Book Review: You Can’t Eat Peanuts in Church and Other Little-Known Laws by Barbara Seuling
Laws have a purpose. It is not always a good purpose, but track them to their passage and you will usually see the reasoning behind them. With the passage of time, that purpose is obscured, and many laws passed to deal with a pressing but temporary need seem arbitrary and pointless.
It is often difficult to repeal such laws; perhaps they happen to favor a particular special interest group, or include provisions that specifically forbid a simple repeal, or they might be helpful if a criminal can’t be charged for their important crimes. So it’s often the case that these statutes linger on the pages of lawbooks even decades after everyone began ignoring them.

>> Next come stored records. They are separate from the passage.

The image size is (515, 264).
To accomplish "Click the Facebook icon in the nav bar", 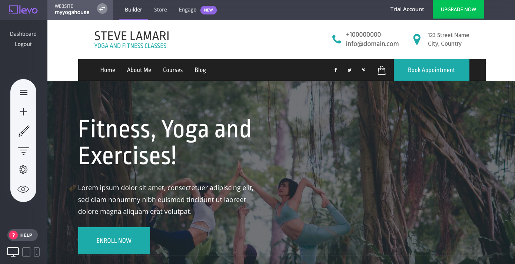I will click(x=336, y=70).
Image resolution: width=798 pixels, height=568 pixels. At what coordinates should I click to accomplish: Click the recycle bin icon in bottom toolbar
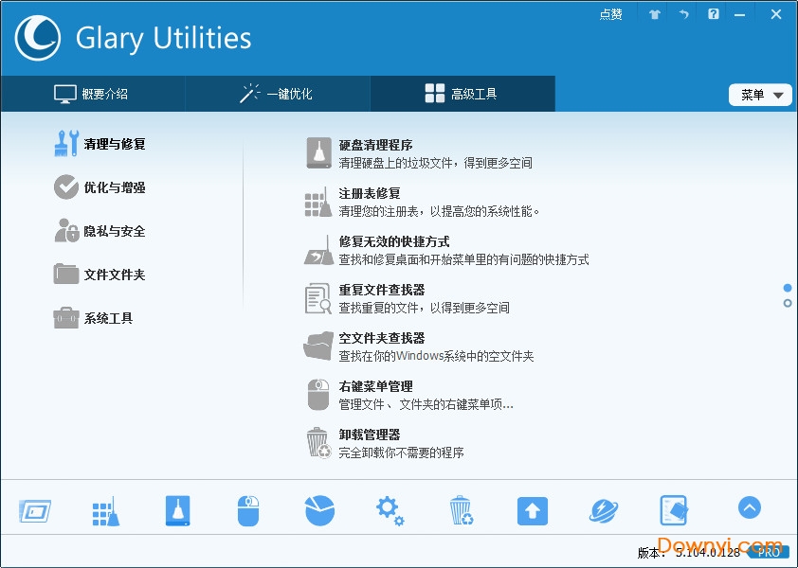tap(461, 509)
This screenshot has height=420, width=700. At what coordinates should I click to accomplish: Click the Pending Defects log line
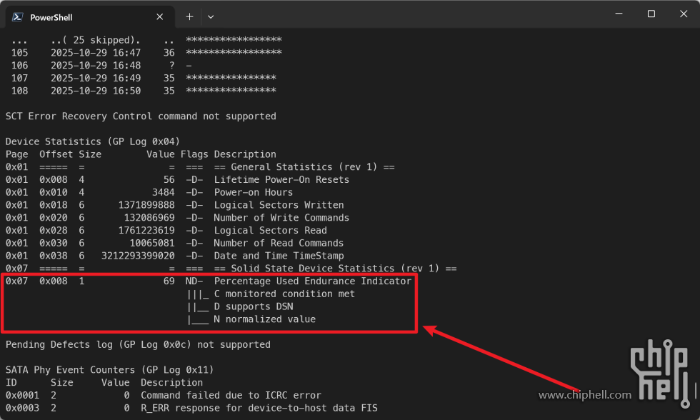pyautogui.click(x=138, y=344)
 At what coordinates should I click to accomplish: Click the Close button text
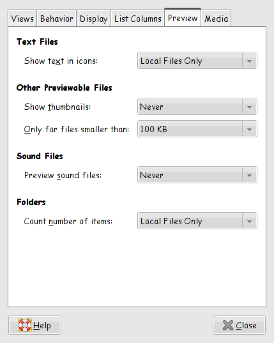[246, 326]
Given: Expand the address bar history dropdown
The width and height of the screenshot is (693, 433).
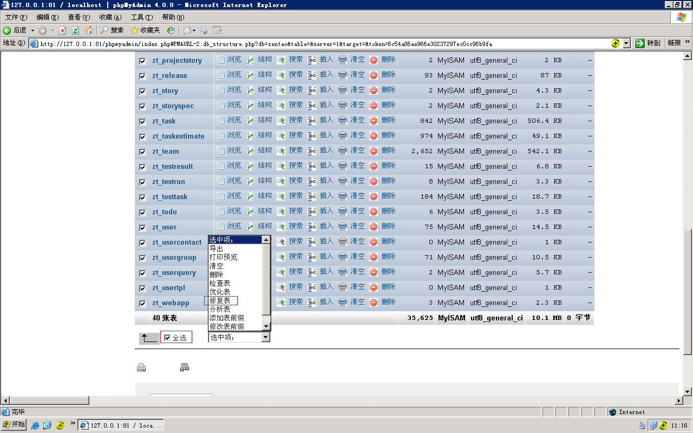Looking at the screenshot, I should tap(626, 43).
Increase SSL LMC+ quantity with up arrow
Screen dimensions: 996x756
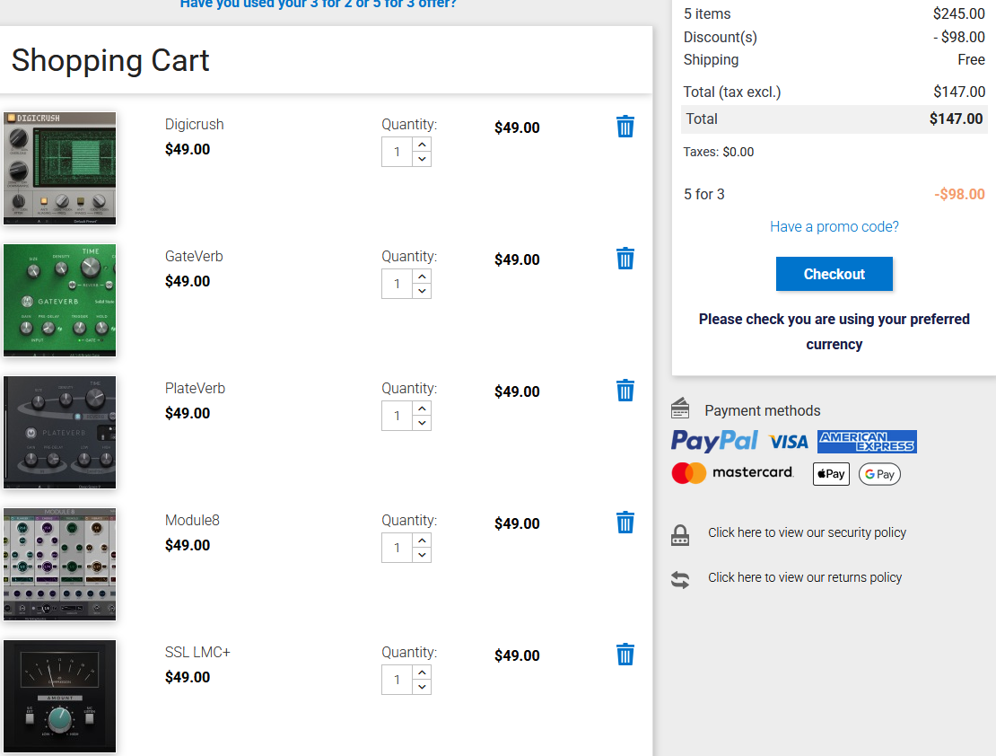point(422,672)
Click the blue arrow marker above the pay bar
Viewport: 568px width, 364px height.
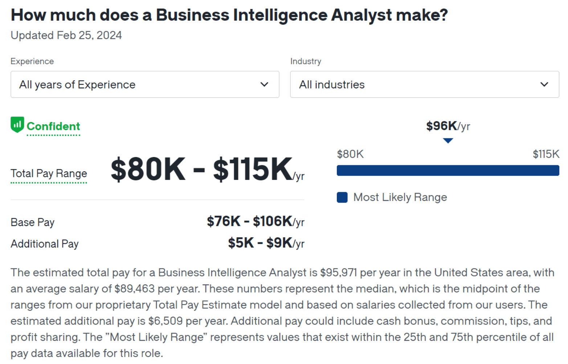pyautogui.click(x=448, y=141)
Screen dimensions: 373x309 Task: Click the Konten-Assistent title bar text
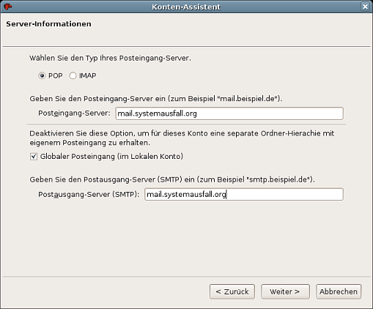(x=186, y=7)
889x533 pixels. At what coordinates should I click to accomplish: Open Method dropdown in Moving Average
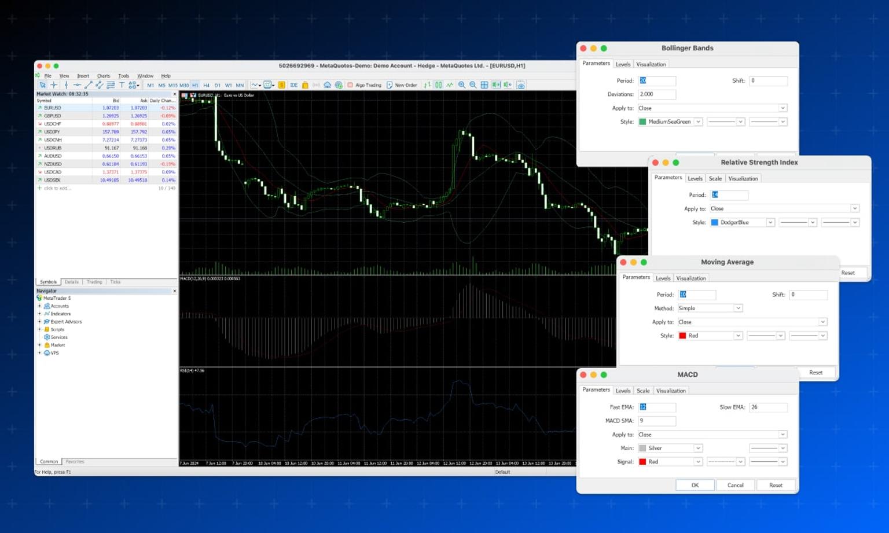[x=710, y=308]
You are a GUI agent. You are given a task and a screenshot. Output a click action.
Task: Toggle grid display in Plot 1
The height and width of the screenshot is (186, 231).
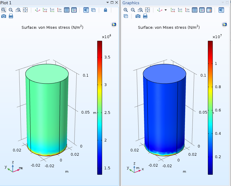[x=67, y=10]
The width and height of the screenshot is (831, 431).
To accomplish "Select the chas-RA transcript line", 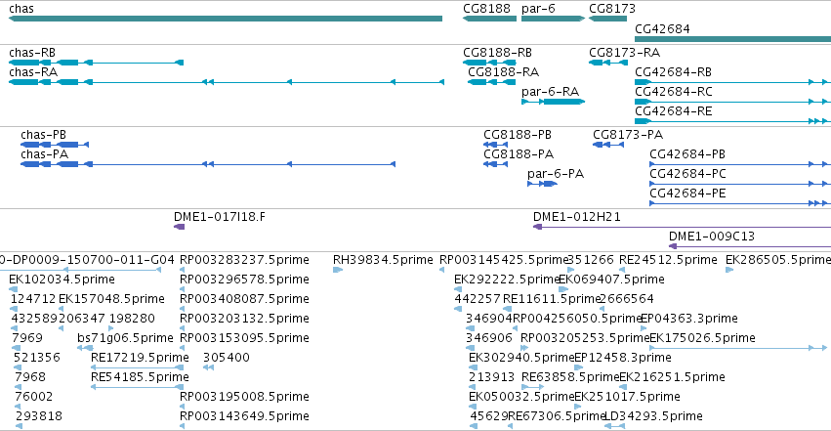I will 227,82.
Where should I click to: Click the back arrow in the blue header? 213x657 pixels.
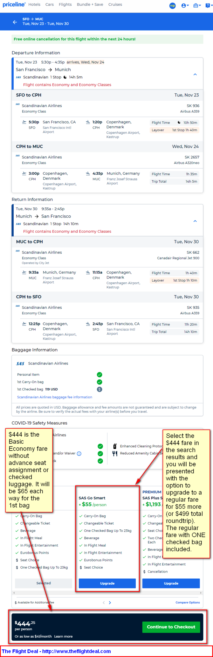click(x=15, y=22)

This slim 1970s volume features a few hundred of these obscure laws from around the United States. They are accompanied by humorous illustrations of people breaking the laws. In the hardcover version, these illustrations were by Ms. Seuling; the paperback quietly replaced them with ones by Mel Klapholz.

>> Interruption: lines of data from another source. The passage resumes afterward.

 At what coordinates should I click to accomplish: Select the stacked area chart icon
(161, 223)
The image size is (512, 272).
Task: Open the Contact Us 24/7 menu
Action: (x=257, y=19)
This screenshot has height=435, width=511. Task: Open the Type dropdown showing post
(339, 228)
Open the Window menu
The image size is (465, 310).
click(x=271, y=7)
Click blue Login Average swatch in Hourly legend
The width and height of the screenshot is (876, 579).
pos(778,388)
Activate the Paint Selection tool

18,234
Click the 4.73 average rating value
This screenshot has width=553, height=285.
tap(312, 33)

Many of the laws do come off as funny, such as the city ordinance which forbids frightening hats. Others are just outdated, such as the one requiring a person to walk in front of an automobile to warn of its approach. Some laws can have their purpose divined if you know your history, such as one about “laundresses” which is clearly aimed at prostitution, and a San Francisco ordinance aimed at Chinese cultural customs.

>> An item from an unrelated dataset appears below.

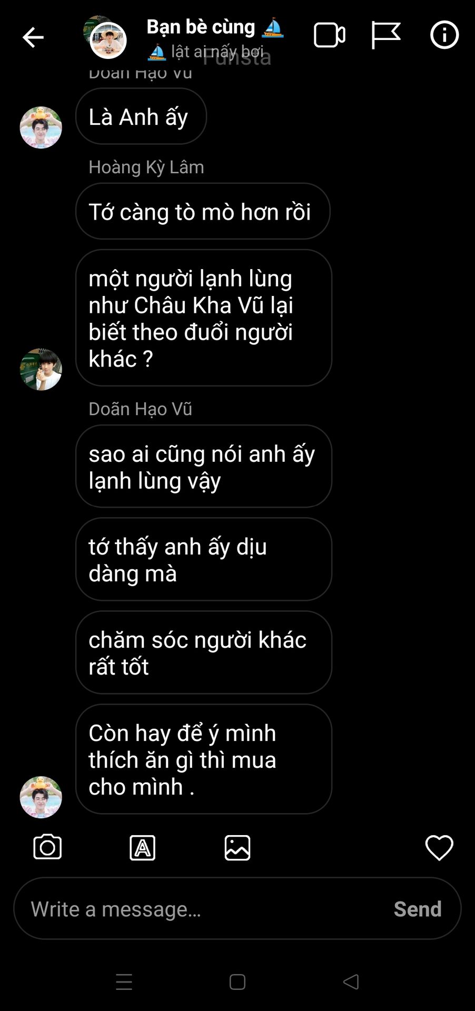Click the Send button
This screenshot has height=1011, width=475.
418,909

This is the sort of lightly humorous book sold in tourist traps and hospital gift shops as gifts for people in need of quick entertainment you don’t need to think about too hard. So there’s no citations or bibliography for further research. And it’s been forty years, so some of these laws may finally be off the books.
There are probably new books with the same basic premise, so the main reason to look this one up is the illustrations. Check garage sales and used book stores.